+++ Supplied material

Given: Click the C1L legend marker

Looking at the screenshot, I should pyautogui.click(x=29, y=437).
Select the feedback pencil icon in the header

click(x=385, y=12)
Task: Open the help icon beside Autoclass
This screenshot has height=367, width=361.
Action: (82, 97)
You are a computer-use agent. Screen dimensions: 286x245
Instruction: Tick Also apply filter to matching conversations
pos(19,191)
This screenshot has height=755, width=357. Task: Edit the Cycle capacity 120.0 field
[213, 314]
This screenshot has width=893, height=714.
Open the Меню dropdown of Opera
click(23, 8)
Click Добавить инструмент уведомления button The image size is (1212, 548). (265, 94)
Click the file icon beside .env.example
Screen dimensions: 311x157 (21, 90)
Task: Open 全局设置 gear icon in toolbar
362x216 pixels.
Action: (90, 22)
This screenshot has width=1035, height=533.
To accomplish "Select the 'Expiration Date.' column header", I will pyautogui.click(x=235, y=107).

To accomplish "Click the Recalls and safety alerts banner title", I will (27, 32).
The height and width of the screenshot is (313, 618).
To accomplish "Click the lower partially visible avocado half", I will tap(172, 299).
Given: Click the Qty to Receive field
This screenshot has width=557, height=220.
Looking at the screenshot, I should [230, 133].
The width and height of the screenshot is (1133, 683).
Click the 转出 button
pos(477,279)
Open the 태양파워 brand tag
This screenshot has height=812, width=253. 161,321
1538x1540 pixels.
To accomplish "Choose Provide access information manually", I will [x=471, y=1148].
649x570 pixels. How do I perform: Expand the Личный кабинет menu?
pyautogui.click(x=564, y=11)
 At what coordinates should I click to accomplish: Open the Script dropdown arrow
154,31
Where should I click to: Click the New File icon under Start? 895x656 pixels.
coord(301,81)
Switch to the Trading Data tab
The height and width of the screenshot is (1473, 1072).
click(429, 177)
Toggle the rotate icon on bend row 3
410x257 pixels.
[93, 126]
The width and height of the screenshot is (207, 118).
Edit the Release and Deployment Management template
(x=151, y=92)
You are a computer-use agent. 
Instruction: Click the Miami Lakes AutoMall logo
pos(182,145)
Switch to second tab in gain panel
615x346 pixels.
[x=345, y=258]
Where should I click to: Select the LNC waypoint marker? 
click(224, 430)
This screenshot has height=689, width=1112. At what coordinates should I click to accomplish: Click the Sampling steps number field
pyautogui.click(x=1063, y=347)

++++++

▶ _Exercise directions_: Only lines containing the string "agent" are needed. Pull each of them out of the records above.

▶ _Your solution_:
You are a computer-use agent. Screen dimensions: 286x245
You are a computer-use agent. 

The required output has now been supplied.